POLICIES AND ADAPTIVE STRATEGIES: ANALYZING THE INFLUENCE OF GOVERNMENT FOREST RESOURCE POLICIES ON THE AGTA DUMAGAT LIVELIHOOD STRATEGIES
LOU ANGELI A. OCAMPO
M.S. Geography (May 2011)
Department of Geography
Abstract
Logging activities, through the granting of Timber License Agreement (TLA) and Integrated Forest Management Agreement (IFMA), have led to the reduction of forest stands within ancestral domains of the Agta Dumagat in Barangay Sablang, General Nakar, Quezon. Logging activities and the creation of logging roads have also contributed to the influx of migrants and, consequently, resulted to the entry of market-based, profit-oriented mode of production and technologies in the area. Such processes facilitated further the competition for forest resources and decline in forest productivity.
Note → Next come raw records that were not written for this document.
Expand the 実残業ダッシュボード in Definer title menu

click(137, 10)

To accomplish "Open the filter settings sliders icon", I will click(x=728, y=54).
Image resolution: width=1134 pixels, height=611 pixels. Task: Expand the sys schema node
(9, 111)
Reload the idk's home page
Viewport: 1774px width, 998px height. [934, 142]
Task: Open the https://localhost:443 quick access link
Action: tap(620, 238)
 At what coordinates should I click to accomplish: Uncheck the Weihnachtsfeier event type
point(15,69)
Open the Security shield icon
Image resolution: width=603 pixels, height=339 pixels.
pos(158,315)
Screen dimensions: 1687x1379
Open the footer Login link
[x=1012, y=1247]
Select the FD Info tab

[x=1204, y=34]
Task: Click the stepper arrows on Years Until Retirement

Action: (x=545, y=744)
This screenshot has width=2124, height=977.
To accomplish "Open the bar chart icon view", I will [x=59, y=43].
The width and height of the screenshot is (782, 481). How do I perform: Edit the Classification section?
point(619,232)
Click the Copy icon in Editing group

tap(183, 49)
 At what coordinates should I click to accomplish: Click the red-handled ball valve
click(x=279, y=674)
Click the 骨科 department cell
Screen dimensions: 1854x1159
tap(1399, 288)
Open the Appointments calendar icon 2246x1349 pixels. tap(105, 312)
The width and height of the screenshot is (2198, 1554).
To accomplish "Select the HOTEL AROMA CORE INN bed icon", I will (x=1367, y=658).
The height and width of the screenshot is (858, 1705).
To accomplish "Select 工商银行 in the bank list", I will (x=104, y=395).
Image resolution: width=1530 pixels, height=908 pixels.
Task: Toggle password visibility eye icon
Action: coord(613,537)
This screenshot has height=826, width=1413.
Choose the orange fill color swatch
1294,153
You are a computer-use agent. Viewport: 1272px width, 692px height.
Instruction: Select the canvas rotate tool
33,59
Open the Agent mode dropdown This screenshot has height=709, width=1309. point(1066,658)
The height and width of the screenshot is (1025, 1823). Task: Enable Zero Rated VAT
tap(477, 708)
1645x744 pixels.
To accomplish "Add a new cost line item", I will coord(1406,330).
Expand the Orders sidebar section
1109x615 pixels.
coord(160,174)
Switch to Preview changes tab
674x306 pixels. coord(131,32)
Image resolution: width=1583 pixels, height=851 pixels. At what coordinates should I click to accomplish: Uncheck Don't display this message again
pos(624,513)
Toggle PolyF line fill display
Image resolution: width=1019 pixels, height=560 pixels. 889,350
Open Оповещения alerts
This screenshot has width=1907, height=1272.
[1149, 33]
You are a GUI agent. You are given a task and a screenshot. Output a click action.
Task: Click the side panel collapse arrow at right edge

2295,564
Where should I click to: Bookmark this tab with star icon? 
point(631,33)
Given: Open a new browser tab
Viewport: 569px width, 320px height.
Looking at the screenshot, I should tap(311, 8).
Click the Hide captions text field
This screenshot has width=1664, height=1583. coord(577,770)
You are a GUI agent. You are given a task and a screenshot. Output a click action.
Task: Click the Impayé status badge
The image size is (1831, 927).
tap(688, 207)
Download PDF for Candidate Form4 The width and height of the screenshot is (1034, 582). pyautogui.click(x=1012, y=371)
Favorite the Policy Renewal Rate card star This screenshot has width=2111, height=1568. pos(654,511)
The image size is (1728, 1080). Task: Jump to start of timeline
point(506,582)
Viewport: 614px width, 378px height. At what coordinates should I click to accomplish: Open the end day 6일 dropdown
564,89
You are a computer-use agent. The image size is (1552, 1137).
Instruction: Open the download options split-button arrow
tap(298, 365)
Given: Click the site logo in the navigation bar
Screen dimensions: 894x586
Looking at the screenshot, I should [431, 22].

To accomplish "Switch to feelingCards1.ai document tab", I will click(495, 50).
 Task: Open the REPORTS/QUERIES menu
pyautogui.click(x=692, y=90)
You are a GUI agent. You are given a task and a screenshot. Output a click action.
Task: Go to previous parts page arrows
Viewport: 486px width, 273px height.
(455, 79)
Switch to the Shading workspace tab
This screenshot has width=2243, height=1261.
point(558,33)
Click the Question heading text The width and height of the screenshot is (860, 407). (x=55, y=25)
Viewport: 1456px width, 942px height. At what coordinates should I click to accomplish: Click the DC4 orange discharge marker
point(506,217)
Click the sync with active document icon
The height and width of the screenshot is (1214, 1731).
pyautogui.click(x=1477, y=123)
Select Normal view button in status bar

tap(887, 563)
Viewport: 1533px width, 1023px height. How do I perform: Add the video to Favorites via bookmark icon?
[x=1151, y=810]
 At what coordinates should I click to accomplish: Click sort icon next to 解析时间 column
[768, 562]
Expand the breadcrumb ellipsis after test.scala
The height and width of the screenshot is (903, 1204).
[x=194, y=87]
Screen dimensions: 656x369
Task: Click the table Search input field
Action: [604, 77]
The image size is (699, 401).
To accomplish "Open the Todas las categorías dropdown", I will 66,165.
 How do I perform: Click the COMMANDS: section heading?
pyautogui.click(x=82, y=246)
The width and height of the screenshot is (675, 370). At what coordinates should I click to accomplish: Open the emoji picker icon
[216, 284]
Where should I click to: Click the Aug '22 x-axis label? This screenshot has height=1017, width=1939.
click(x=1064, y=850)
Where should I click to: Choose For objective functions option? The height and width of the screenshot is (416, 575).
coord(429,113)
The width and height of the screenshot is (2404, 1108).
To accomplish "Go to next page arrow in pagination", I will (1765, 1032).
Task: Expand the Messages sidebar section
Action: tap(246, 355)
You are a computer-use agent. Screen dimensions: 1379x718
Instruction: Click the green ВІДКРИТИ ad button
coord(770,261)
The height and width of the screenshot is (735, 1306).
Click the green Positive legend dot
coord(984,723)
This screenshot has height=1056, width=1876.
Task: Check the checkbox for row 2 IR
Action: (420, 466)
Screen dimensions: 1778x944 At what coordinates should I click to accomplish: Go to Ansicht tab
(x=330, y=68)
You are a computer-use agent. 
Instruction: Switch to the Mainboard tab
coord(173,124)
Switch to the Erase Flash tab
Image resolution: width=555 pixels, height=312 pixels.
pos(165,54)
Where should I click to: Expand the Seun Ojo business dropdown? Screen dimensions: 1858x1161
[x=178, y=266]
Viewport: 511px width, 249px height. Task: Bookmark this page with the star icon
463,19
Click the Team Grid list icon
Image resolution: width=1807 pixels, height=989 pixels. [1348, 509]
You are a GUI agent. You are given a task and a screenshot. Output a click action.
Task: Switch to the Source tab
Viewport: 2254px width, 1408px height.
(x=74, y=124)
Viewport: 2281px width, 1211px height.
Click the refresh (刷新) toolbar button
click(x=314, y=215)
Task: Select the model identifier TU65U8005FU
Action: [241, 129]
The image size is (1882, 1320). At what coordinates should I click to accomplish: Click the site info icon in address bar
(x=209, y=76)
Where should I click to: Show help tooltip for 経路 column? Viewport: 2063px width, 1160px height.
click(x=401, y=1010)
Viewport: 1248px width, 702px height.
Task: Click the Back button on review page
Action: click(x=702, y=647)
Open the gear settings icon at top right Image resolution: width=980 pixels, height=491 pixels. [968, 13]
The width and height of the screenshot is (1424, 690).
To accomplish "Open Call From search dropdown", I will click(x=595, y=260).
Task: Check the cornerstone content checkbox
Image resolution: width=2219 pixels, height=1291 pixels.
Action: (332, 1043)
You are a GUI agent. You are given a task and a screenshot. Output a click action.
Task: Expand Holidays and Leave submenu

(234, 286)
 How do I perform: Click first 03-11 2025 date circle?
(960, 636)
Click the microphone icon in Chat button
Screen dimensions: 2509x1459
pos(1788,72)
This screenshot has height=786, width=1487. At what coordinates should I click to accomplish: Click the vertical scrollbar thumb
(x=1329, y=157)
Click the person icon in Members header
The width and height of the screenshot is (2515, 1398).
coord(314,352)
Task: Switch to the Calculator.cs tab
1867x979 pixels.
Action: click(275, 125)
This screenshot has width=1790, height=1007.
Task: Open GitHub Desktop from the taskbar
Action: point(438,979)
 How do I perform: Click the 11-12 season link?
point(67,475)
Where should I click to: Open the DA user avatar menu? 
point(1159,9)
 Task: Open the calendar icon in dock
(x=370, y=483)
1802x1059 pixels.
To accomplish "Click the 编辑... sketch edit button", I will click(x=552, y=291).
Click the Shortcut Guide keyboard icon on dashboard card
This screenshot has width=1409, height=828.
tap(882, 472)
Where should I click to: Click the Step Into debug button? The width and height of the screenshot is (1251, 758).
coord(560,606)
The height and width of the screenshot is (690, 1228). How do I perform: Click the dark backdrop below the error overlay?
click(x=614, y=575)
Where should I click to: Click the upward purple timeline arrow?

The Agta Dumagat traditional indigenous knowledge and value system suggest reverence of the natural environment via the subsistence system. However, the new knowledge systems brought by the legal and illegal commercial loggers and other non-indigenous migrants are being incorporated to their livelihoods. This is because the Agta Dumagat traditional livelihood activities are no longer effective to meet their basic needs as the forests are being less productive due to logging and other profit-oriented forest activities. The decision to shift traditional knowledge system is further intensified as the Agta Dumagat is exposed to the more efficient and lucrative modes of production of migrant lowlanders, and new economic relations are introduced. While such move is viewed as necessary for survival, it exacerbates the degradation of the Agta Dumagat ancestral domains within the forest region of Sierra Madre.